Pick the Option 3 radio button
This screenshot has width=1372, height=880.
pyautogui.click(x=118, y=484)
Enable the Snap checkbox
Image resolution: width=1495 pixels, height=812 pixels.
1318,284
----
### PROBLEM TO WORK ON
Output each line of the entries exactly, so that nothing is lost.

### RESPONSE TO THIS EXERCISE
Pick the Option 3 radio button
This screenshot has width=1372, height=880.
pyautogui.click(x=118, y=484)
Enable the Snap checkbox
Image resolution: width=1495 pixels, height=812 pixels.
1318,284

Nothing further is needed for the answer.